- Born: July 19, 1954 Barre, Vermont, U.S.
- Died: October 12, 2024 (aged 70)
- Genres: Native American music
- Instrument: Flute
- Years active: 1990–2024
- Label: Zackbar
- Website: Gary Stroutsos

= Gary Stroutsos =

American flute player (1954–2024)

Gary Stroutsos (July 19, 1954 – October 12, 2024) was an American flute player based in Seattle, Washington, who played a variety of genres of music. He made his mark by tapping into the Native American canon, and brought several forgotten songs to life. He played a variety of different flutes from all around the world, and in unusual settings.

Stroutsos played and collaborated with many recognized musicians. Danilo Lozano, Jonn Serrie, William Eaton, Glen Velez, David Lanz, James Newton, Poncho Sanchez and Michito Sanchez to name a few. He was of Greek-Italian descent.
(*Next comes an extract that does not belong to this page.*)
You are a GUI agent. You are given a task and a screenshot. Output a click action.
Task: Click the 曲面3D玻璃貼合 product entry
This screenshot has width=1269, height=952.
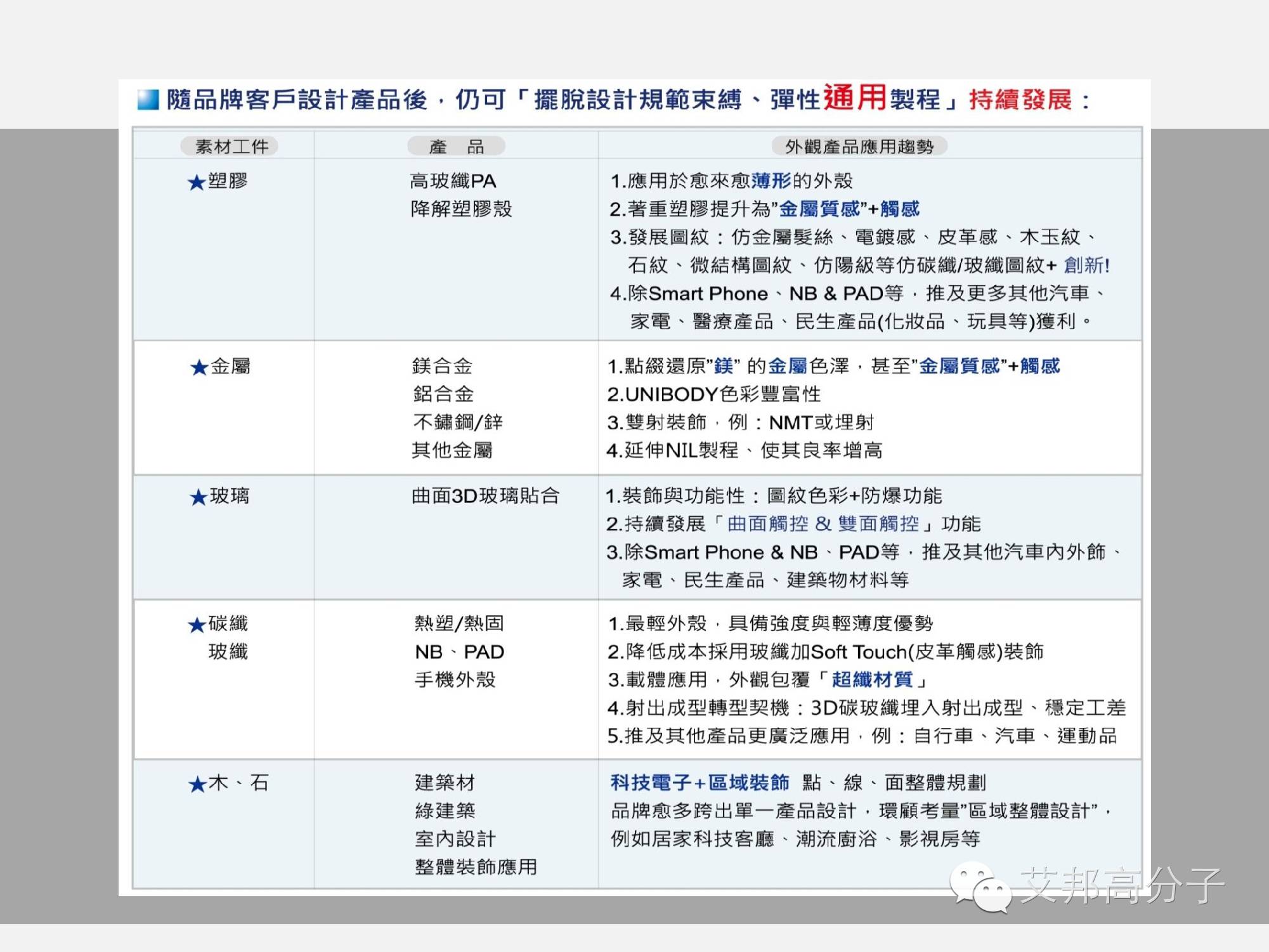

Noted flute maker Vance Pennington has constructed a Gary Stroutsos signature version of the Xiao, a flute that Stroutsos has introduced to Native American music.

Stroutsos died on October 12, 2024, from multiple system atrophy, a rare neurological disease that essentially deteriorates the brain and body functions it controls. He was 70.